From first line to last, the records below are to be duplicated exactly.
START Material provided
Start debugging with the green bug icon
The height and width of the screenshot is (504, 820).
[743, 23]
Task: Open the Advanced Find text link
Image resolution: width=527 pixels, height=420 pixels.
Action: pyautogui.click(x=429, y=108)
END Material provided
_Response to the exercise_
Start debugging with the green bug icon
The height and width of the screenshot is (504, 820).
[743, 23]
Task: Open the Advanced Find text link
Image resolution: width=527 pixels, height=420 pixels.
Action: pyautogui.click(x=429, y=108)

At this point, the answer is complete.